I think they are cool too. I prefer those of the US variety, as well as some of the German stuff. Unfortunately, availability is down and prices are up on them, and ammunition has become unaffordable or unobtainable unless the gun uses 9mm. The days of cheap surplus ball ammo from overseas are far in our past. I did fire off 20 rounds from my Garand yesterday- shooting that thing at steel and hearing the ping on the last round makes me feel slightly more American.
Yeah, the days of burning through a spam-can of ammo in a weekend are long over. I remember when Turkish 7.92x57mm was dirt cheap. As in so cheap, it was cheaper to have a M1919 rebarreled in 8mm Mauser than it was to shoot surplus and linked .30-06 Springfield. I recall burning through 7.62 NATO Radway Green battle packs in CETMEs and mix-master FAL builds. I remember the fun of building Romanian AK kits was to see how fast you can literally set the handguards on fire from mag-dumping 'em.

The glut of surplus arms and ammo in the 1990s and early 2000s was absolutely amazing.

For forty years, the Cold War was happening. NATO and the Warsaw Pact were stockpiling arms and ammo for WWIII. The giant production run of older arms from WWI and WWII were stockpiled with the newer stuff too since both sides learned their lessons from the two previous wars. An old gun beats a new gun that needs to be made. It frees up more modern arms to be sent to the front, while older stuff can pull rear echelon duties. So, all the older stuff was stored and maintained. Wars aren't just won by battles. They're won by materials and logistics. Wars are mostly won by attrition. Who can outlast who in men, materials, and foodstuffs.

Then *poof*, the Cold War ends not with a bang, but a fizzle. And both sides are now looking at those vast inventories of arms and ammo and scathing their heads. Especially the former Eastern Bloc, who was hard up in need for hard currency. They had plenty of guns and ammo already paid for, decades ago, just sitting there costing them money in storage and upkeep. So, they dumped it on the US market for pennies on the dollar. Even then, it made them money and they got hard currency to rebuild after forty plus years of Communist despotism.

And US shooters got the glut of it and got and used to the idea of cheap guns and cheap ammo. Well, those days are over.
 
I loved shooting the MN 44 (Mosin 'carbine' in 7,62x54R) I bought in late 2007, plus the rifle's looks but mostly due to the leade/muzzle wear my "groups" at 50 yards from a soft bench rest were at least 6".
I've owned two M44s and sold them partly because the "accuracy" was so bad.

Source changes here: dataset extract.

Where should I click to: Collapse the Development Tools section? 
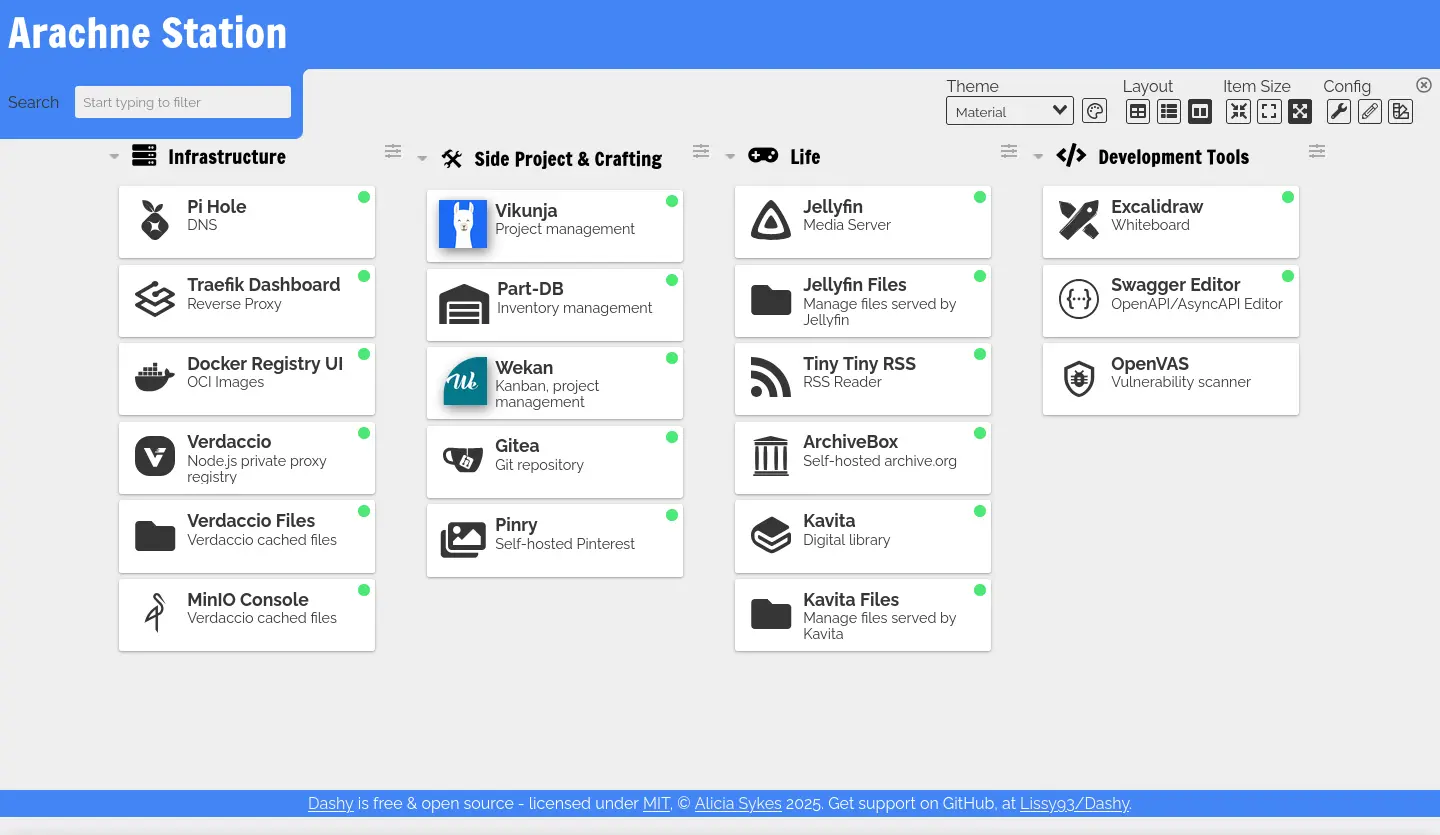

I kept them for as long as I did because people at the range loved seeing the HUGE fireball... especially at dusk. 😊
 
I think they are cool too. I prefer those of the US variety, as well as some of the German stuff. Unfortunately, availability is down and prices are up on them, and ammunition has become unaffordable or unobtainable unless the gun uses 9mm. The days of cheap surplus ball ammo from overseas are far in our past. I did fire off 20 rounds from my Garand yesterday- shooting that thing at steel and hearing the ping on the last round makes me feel slightly more American.
I, too, enjoy shooting Garands at steel. Mainly because my eyes are too bad to shoot for accuracy anymore :confused:
 
Milsurps are cool man!!!
I have a bunch with no collecting direction at all. Whatever looks cool.

My favorites are all of my varieties of Swedes. Top quality and accurate.

My least favorite are my Mosins. I just have a couple because. They shoot like garbage.